For snow, traditional "knobby" mountain bike tires work fine, and studs are actually completely useless -- except when there is a think layer of snow on top of sheer ice, and that kind of situation is just plain treacherous to bike in no matter what, I know a guy who broke his collarbone in a fall from his bike in those conditions this past winter.
 
Actually I should not have said that, there are knobby mountain bike tires that also have studs in them; I just don't use them because I am an urban commuter and those would be unpleasant on pavement (which is what I usually face except on the day of snowstorms). I can only speak for my tires, Schwalbe Marathon Winter Plus. They are especially suited to urban bikers because you can control if/how many studs are engaging the ground by how much you inflate the tire (meaning you can adjust for different conditions on different days just by letting out or pumping in air)

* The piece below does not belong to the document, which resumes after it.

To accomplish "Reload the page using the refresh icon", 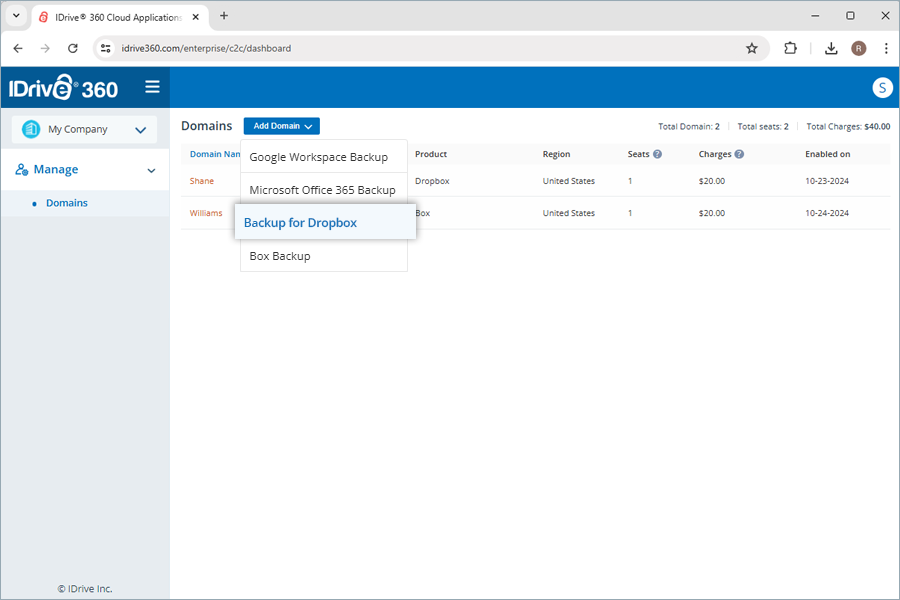I will point(72,47).
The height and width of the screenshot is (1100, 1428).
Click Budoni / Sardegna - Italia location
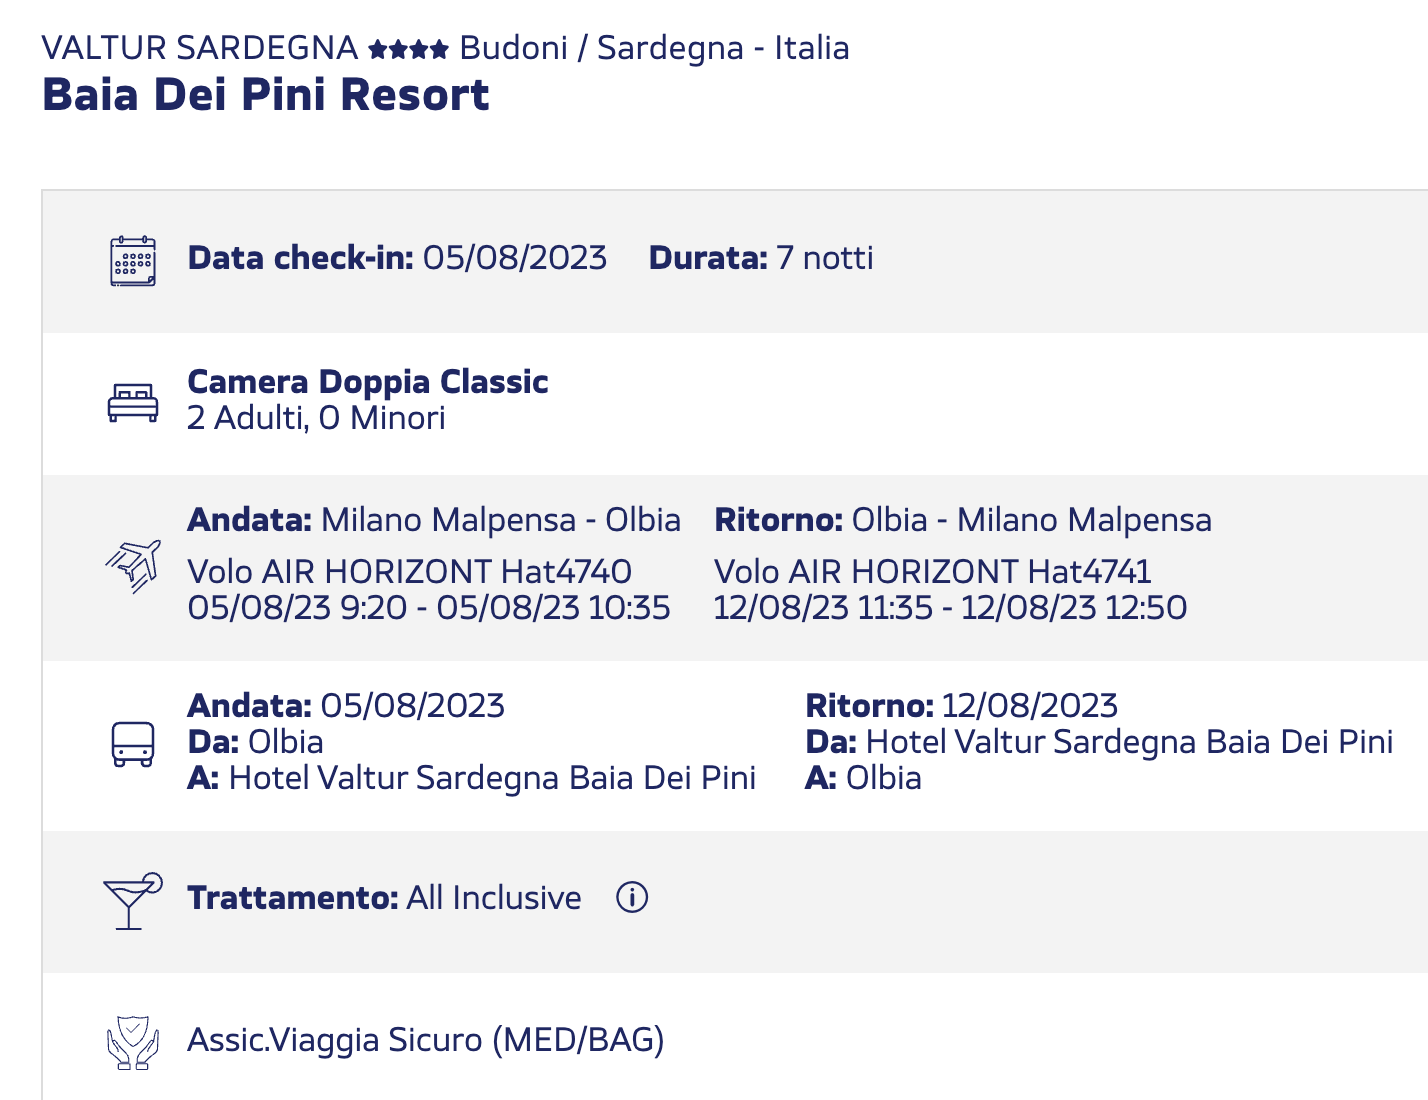pyautogui.click(x=654, y=48)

Here's a great page with all the pros and cons of different bike winter tire options if you are interested.
 
My biggest fear is ice on the ground and moderate/strong wind.

Ice alone is not that bad, it's enough to slow down and be careful on curves.

But when there is also some wind, then it gets dangerous, because it can easily push you and make you fall
 
My bike doesn't even get wet ! No cold or wet riding at all. The irony is I bought the bike for winter riding but quickly found out, that's not for me.